## WHAT THIS EXERCISE ASKS
1. In the HDR audio article, which two DICE games are credited with backing up the attention HDR audio received?
2. Reproduce a part of the HDR audio article. Begin at the words "The HDR Mixing" and stop after the words "lower dynamic range.".

--- START DOCUMENT PASSAGE ---

Finding Your Way With High Dynamic Range Audio In Wwise
Guest Contribution by: Louis-Xavier Buffoni – Software engineer at Audiokinetic
HDR in a Nutshell
HDR (“High Dynamic Range”) audio is a technique which draws its inspiration from the local adaptation method used in HDR imaging, which “attempts to maintain local contrast, while decreasing global contrast.”  In audio, this local/global dichotomy applies to time, and contrast refers to loudness instead of brightness. The technique consists of using an automatic mixing system that maps virtual world loudness to living room loudness. Clerwall’s phrase “every sound is important, but not at the same time”  summarizes the essence of its algorithm: the mapping is adaptive to what is playing in the virtual world, and can be represented by a “sliding window”, as is illustrated in the following figure.
HDR audio has received a lot of attention since it was presented by DICE a few years ago, backed up by their astoundingly good sounding games Battlefield: Bad Company and Battlefield 3 . It left in many minds the impression that their system had solved the complex problem of mixing in an interactive context.
The HDR Mixing System versus Dynamic Range Compression
The HDR system affects your mix by making soft sounds inaudible when loud sounds play, and making them audible again when playing alone. The relative levels of sounds between one another in the HDR world are preserved, creating the illusion of a greater dynamic range, particularly effective with impact sounds, while in fact they are compressed within the output device’s lower dynamic range.
This mechanism is, apart from a few implementation details, numerically equivalent to audio limiting. A limiter estimates the input signal’s level, computes a gain based on this value, and applies it to the signal. When the input signal goes above a given threshold, the limiter scales it down to the desired output value, and consequently, the level of all sounds of the mixture drops by the same amount. The sliding HDR window is a representation of this process, and it is adequate because decibels are a logarithmic measure of amplitude; on a linear scale, the window would undergo homothetic transformations instead.
Now, anyone who has ever mixed/mastered a song or a game knows that fixing dynamics is a all about tradeoffs. There is no good and definite answer to how to set up audio compressors. For example, with an infinite compression ratio such as what is used in a limiter, any two sounds above threshold will come out of the system at exactly the same volume as long as they are not playing at the same time! In other words, HDR provides you with infinite dynamic range in your virtual world, but does so at the expense of good old “real” dynamic range for your output device. You might find a better compromise by using a finite ratio instead.
Likewise, ballistics (attack/release) may induce artifacts, such as coloration, usually due to the window moving too fast, or pumping, resulting from “too slow or too fast…or too, um, medium” attack and release settings .
HDR Audio Workflow
The core of HDR audio thus consists of some kind of dynamic range compressor. According to DICE, the technique also involves a drastically new workflow in which designers tag assets with loudness values that span through the entire range of hearing, expressed in dB SPL*, and rely entirely on the above mentioned system to correctly scale them back to device-friendly levels. In this workflow, loudness values should be seen as a measure of priority.

--- END DOCUMENT PASSAGE ---
--- START DATASET ENTRIES ---

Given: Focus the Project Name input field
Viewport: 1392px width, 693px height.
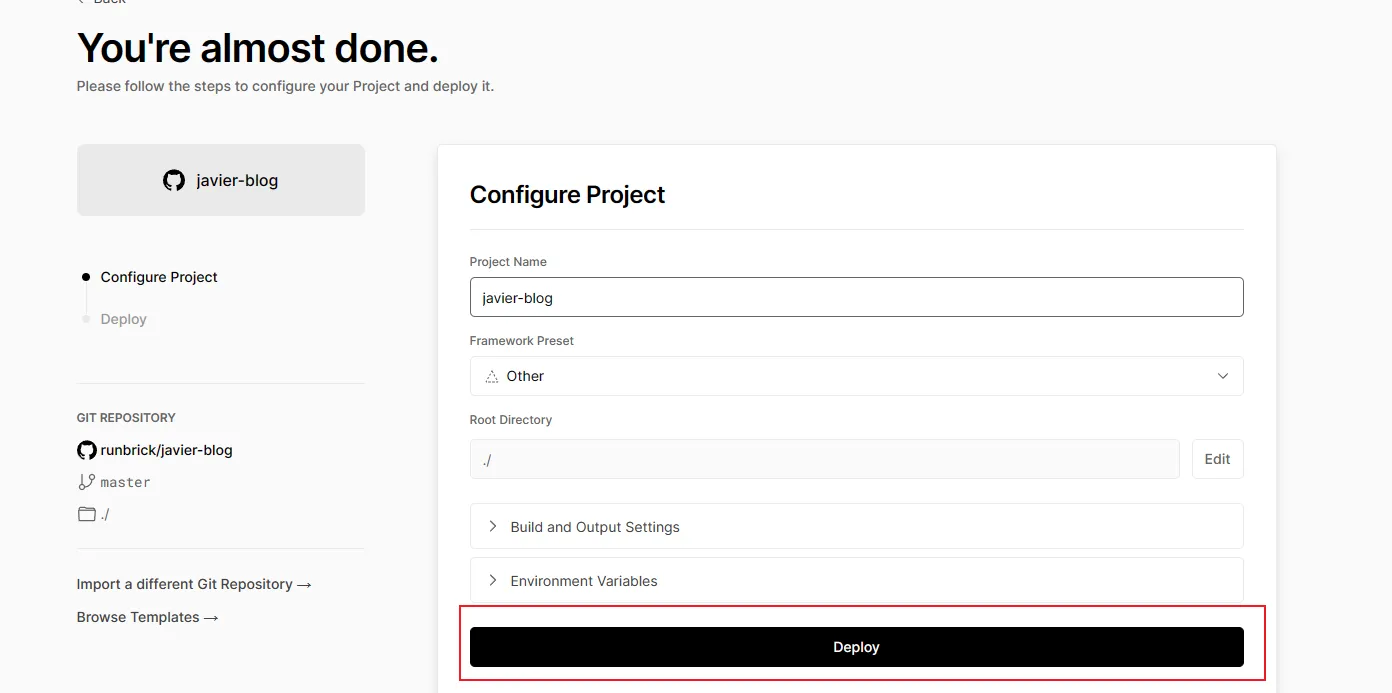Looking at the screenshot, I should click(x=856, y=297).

--- END DATASET ENTRIES ---
--- START DATASET ENTRIES ---

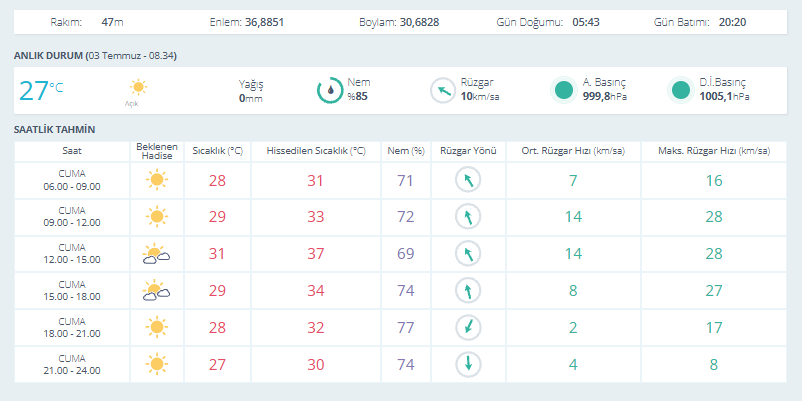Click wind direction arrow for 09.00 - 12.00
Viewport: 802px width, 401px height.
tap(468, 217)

--- END DATASET ENTRIES ---
--- START DATASET ENTRIES ---

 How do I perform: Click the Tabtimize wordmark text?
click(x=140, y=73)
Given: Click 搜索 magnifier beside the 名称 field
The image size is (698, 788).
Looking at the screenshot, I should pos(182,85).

--- END DATASET ENTRIES ---

## WORKED SOLUTIONS
1. Battlefield: Bad Company and Battlefield 3.

2.
The HDR Mixing System versus Dynamic Range Compression
The HDR system affects your mix by making soft sounds inaudible when loud sounds play, and making them audible again when playing alone. The relative levels of sounds between one another in the HDR world are preserved, creating the illusion of a greater dynamic range, particularly effective with impact sounds, while in fact they are compressed within the output device’s lower dynamic range.